La calle se llenó de gente como si de un día de fiesta se tratara; las vecinas, al ver pasar a mi madre descalza llevándome en brazos, preguntaban qué había pasado. El señor Joaquín con buen tino, se erigió en portavoz y dio las explicaciones oportunas con su correspondiente dosis de exageración.
Hasta que no estuve sentado en el poyete de la cocina no lloré. Creo que ni respiré en todo ese tiempo. Con los ojos abiertos sin un parpadeo y el corazón dando saltos como rabo de lagartija estuve un buen rato mirando al vacío. En el instante en que mi madre, un poco más calmada, comenzó a desvestirme para comprobar si los colmillos habían traspasado el pijama, el pantalón y los calcetines que cubrían la pierna por donde me arrastraron, me derrumbé como una torre de naipes desatándose en mis ojos una tormenta de llanto. Fue un llanto silencioso y profundo, sin voces ni hipidos, algo parecido a un volcán que se derrama sin estruendos.

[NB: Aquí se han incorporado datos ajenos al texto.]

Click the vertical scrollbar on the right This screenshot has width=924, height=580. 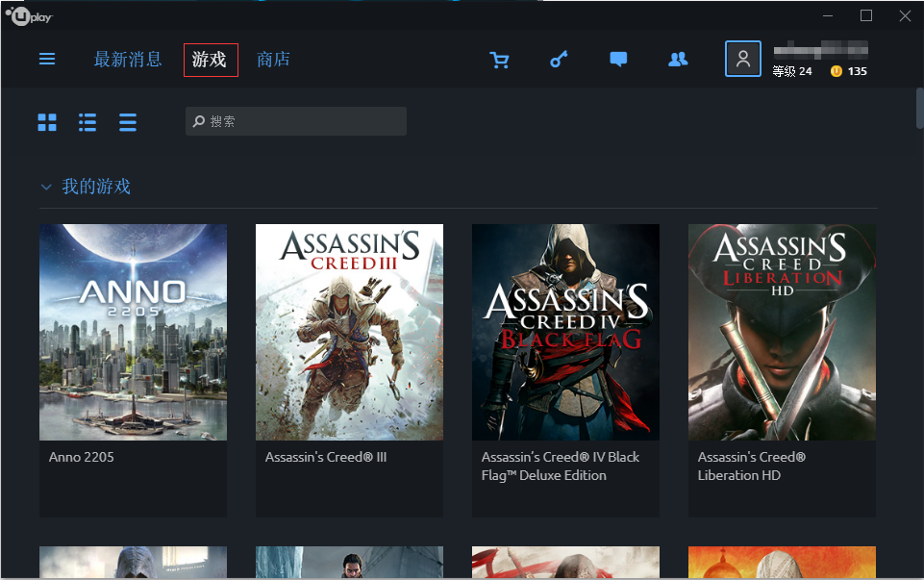918,109
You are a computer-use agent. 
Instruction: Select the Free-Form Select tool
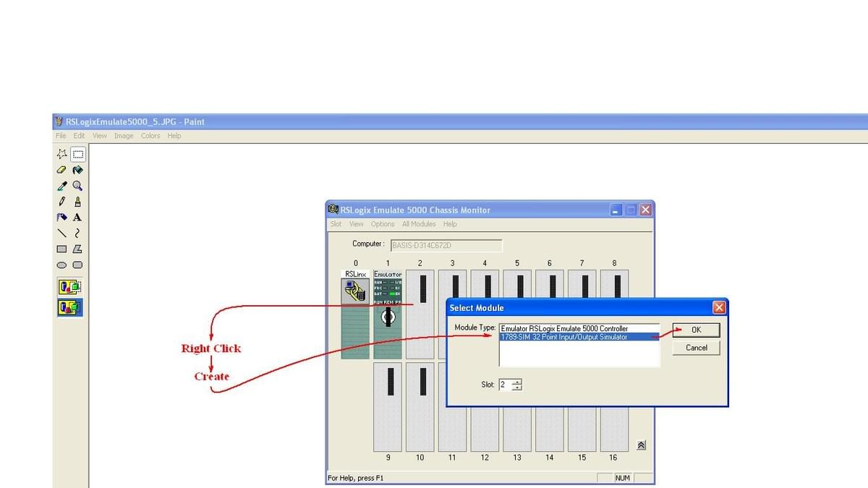coord(61,153)
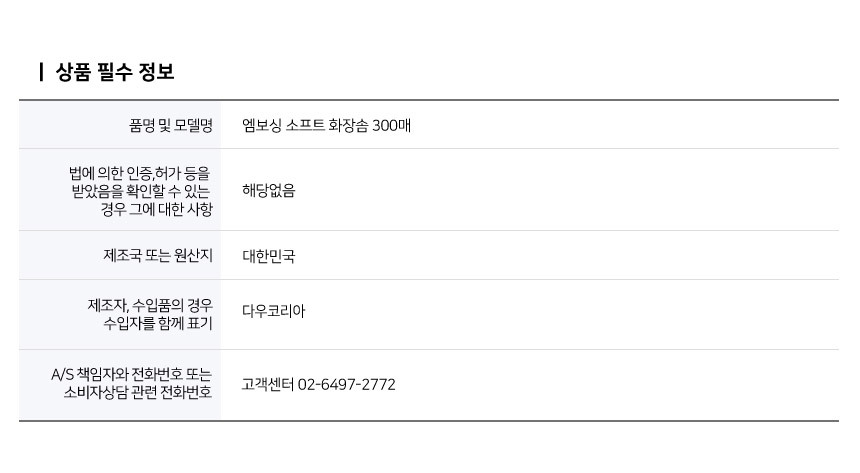
Task: Click the word '화장솜' in the product name
Action: coord(348,125)
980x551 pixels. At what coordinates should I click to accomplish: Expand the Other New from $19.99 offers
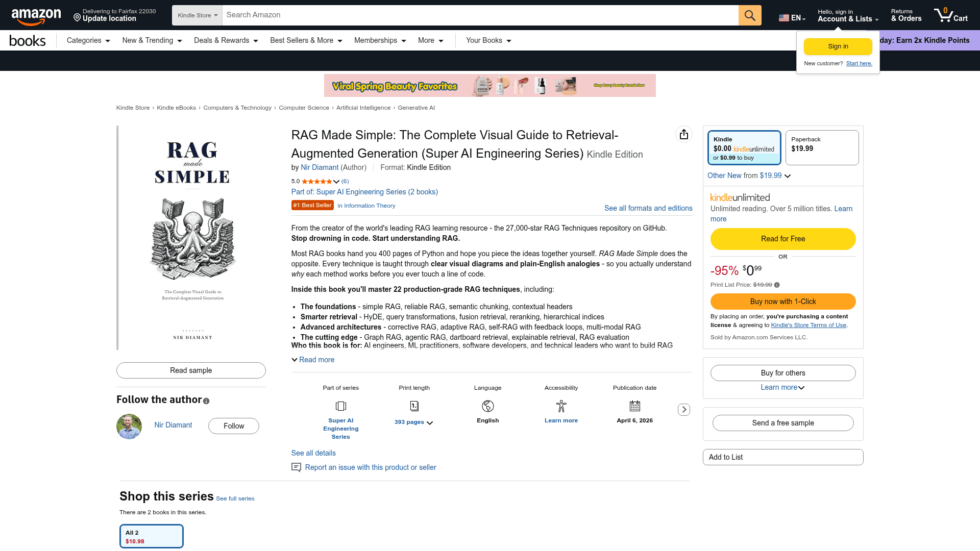749,176
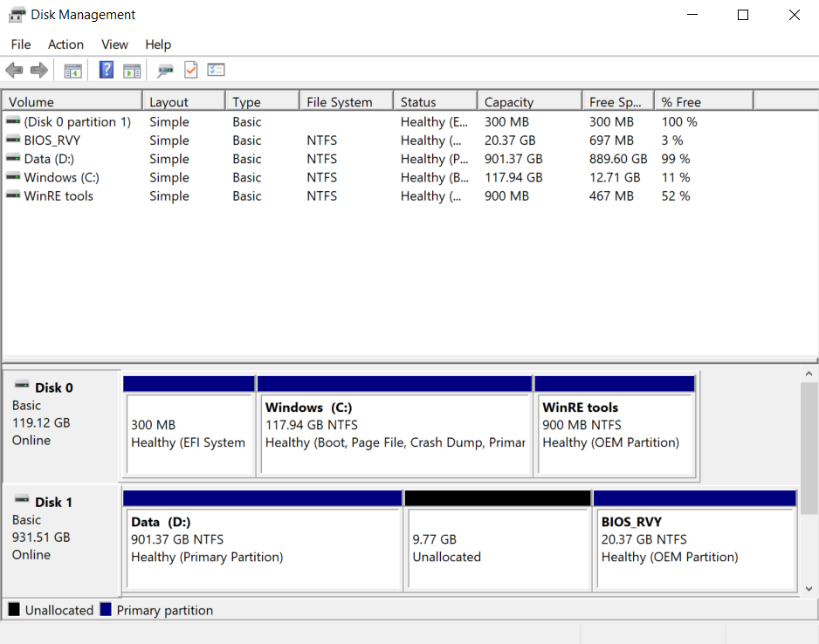This screenshot has height=644, width=819.
Task: Click the Settings list toolbar icon
Action: click(216, 70)
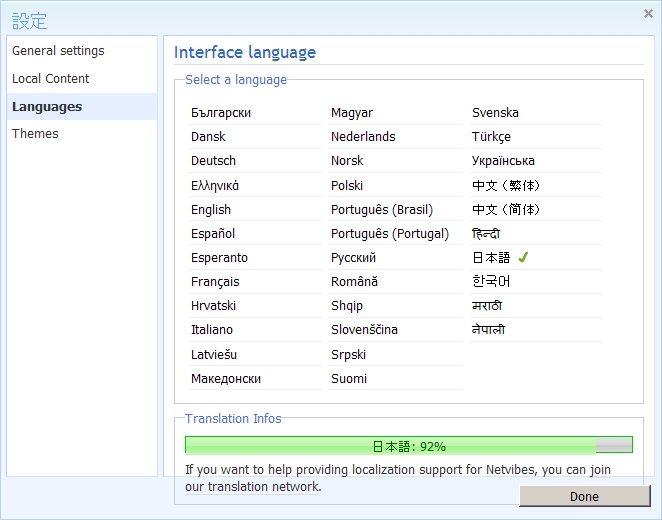662x520 pixels.
Task: Choose Türkçe from the language list
Action: click(x=491, y=137)
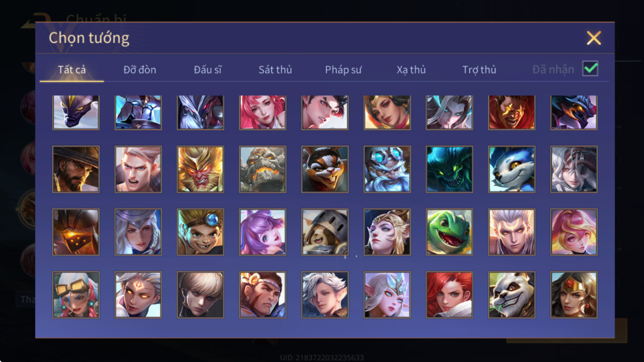Switch to the Pháp sư tab

(343, 70)
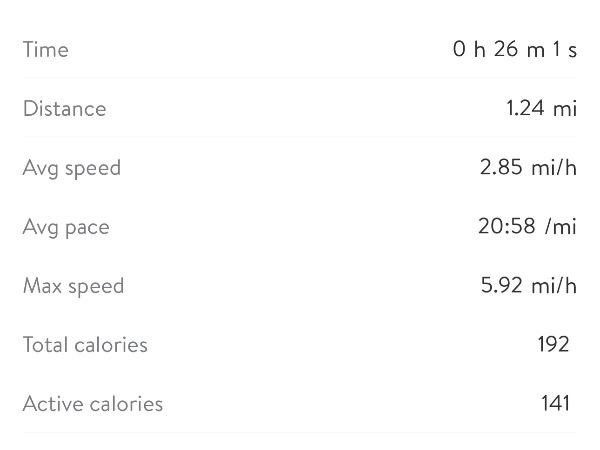Tap the mi/h unit of Max speed
This screenshot has height=450, width=600.
554,285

El torbellino de lágrimas no se debió al dolor, porque como se pudo constatar, entre el grosor de las telas y la falta de fuerzas del escuálido perro que me mordió, no habían hecho mella en mi piel infantil. Tan solo en una mano había un rasguño que apenas dejó huellas, salvo unas pocas gotas de sangre que se difuminaron ante la riada de alcohol y el algodón impoluto que usó para desinfectarlo.

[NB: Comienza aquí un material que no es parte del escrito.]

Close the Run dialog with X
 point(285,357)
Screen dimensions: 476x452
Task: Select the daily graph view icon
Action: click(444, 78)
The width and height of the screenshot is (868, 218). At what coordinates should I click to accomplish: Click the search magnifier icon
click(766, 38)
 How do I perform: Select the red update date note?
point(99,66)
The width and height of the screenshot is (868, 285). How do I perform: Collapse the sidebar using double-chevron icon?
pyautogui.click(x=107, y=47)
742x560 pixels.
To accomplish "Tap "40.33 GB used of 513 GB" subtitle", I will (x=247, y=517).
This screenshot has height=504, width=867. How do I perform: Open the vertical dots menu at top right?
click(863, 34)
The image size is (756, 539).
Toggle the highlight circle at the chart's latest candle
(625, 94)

La reacción tardía que me llevó a llorar de tal forma fue algo irrefrenable e instintivo que sirvió para echar fuera toda la presión vivida y arrastrarla en la cascada de lágrimas que corrió desde los ojos al suelo.
Cuando se me acabaron las lágrimas miré la mano herida y al comprobar que aún guardaba en ella “el trozo de chocolate”, lo acerqué a la boca y lo mordí, quizás triunfante.

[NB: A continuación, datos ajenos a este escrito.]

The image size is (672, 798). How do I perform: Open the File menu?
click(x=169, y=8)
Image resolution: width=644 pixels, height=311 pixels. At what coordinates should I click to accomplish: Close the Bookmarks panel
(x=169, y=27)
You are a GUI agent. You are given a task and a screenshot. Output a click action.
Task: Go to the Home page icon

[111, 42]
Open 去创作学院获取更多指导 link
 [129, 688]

Seguramente lo invento porque no lo recuerdo, pero quiero creer que tras la cura, el abrazo materno me consoló aquella noche hasta el sueño... que no al olvido.
Los miedos que quedaron impresos en mi mente infantil por lo acaecido fueron otro cantar. Confieso que durante muchos años no he podido evitar cambiar de acera cuando se acercaba cualquier perro, sin que importara tamaño o clase. Ahora, que convivo a tiempo parcial con tres de ellos, uno de los cuales responde al nombre de Buda - cruce de presa canario y mastín y con algo más de cincuenta kilos-, he logrado en gran parte retirar de mi ese penar y racionalizar la fobia que me produjo el suceso. También con el paso de los años se han ido alejando de mis sueños las pesadillas que sufrí durante bastante tiempo.
Ese fue mi primer miedo, después llegaron otros. No demasiados. Los justos para estar aquí habiéndolos en parte superado y ser capaz de contarlo.
Me gustaría finalizar diciendo pomposamente que si bien no soy un ejemplo de miedos extraños, sí lo he sido de emblemática valentía. Pero a fuerza de ser sincero, debo reconocer que salvo dominar los temores que me tocaron y sobreponerme a las adversidades, tampoco. Mas no todo iba a ser negativo, porque para sorpresa de los incrédulos, aún guardo en lo más íntimo de mi ser una secreta esperanza. Me ronda desde los años mozos y nació al leer una nota que figuraba en mi cartilla militar donde, refiriéndose a esa virtud, algún experimentado militar había escrito: El valor...se le supone.